Saved data entries:
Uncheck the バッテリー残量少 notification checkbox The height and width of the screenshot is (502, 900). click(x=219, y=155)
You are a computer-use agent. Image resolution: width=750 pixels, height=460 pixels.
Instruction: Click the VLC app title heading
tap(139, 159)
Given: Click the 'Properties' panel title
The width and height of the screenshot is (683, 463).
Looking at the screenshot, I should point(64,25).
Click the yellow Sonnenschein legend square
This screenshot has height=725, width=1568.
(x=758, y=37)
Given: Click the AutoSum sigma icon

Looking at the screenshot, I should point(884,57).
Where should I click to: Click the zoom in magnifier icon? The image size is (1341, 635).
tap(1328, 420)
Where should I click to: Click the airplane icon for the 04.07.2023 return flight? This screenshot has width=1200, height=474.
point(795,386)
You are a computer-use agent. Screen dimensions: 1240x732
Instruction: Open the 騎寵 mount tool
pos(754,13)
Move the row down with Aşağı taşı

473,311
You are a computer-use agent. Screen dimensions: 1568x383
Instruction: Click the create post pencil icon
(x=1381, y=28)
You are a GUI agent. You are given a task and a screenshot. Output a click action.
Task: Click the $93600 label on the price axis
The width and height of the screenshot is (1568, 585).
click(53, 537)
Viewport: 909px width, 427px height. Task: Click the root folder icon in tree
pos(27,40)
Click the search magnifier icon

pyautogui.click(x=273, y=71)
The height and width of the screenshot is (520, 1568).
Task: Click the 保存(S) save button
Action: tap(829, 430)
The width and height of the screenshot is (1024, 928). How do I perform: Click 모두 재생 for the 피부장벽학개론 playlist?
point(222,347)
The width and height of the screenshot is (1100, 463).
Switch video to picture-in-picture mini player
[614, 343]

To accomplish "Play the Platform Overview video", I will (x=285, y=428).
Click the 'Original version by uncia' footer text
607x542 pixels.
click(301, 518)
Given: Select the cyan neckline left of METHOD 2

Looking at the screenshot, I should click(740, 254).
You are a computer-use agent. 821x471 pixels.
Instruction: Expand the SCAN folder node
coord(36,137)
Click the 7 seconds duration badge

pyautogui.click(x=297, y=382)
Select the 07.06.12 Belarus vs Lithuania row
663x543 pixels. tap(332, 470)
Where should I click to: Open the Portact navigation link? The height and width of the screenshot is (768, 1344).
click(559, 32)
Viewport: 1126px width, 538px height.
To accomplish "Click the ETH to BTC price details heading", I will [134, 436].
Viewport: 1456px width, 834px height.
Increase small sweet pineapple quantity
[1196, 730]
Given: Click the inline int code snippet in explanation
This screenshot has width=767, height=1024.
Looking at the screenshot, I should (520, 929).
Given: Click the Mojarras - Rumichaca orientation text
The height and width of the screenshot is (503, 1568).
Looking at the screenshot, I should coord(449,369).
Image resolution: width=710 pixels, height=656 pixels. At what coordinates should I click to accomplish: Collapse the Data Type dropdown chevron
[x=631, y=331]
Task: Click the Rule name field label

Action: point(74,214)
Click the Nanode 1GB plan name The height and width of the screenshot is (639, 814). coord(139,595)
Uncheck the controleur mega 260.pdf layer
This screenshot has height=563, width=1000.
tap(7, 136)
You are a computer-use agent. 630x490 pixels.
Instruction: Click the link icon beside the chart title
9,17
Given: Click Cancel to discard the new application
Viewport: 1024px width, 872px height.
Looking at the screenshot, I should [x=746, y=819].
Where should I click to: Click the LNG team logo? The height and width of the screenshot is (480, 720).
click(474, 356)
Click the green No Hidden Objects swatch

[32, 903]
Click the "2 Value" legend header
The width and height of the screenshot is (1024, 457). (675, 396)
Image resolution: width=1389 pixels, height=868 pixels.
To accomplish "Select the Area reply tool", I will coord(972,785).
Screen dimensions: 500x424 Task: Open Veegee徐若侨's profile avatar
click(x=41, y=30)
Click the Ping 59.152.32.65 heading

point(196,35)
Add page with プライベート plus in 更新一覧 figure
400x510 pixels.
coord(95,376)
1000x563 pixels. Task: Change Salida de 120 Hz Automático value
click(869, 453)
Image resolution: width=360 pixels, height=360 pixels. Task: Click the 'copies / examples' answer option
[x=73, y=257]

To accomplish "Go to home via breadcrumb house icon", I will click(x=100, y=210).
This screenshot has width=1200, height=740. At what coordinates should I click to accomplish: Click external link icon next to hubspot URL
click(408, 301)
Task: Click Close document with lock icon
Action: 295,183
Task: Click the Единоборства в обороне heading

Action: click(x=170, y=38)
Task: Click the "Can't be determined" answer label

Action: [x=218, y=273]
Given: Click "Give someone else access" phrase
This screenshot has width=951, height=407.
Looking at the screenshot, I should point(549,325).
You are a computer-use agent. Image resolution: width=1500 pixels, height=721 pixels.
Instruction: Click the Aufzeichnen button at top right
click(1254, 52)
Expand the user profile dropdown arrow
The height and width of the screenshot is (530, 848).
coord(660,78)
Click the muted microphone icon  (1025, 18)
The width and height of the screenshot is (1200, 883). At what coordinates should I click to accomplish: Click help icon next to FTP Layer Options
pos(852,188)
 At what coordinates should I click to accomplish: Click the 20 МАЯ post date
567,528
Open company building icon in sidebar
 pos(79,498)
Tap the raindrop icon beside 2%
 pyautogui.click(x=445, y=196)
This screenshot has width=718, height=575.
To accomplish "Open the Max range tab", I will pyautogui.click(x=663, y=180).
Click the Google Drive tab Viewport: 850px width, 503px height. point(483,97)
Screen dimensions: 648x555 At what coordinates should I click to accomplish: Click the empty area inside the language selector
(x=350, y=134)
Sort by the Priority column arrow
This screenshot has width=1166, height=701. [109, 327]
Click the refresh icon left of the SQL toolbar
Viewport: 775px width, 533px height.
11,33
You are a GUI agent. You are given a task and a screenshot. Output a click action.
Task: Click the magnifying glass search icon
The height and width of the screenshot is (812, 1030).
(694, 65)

> **Exercise details**
Every line of the records containing the word "Uncheck" must appear in the answer.

> **Answer to this exercise**
Uncheck the バッテリー残量少 notification checkbox The height and width of the screenshot is (502, 900). click(x=219, y=155)
Uncheck the controleur mega 260.pdf layer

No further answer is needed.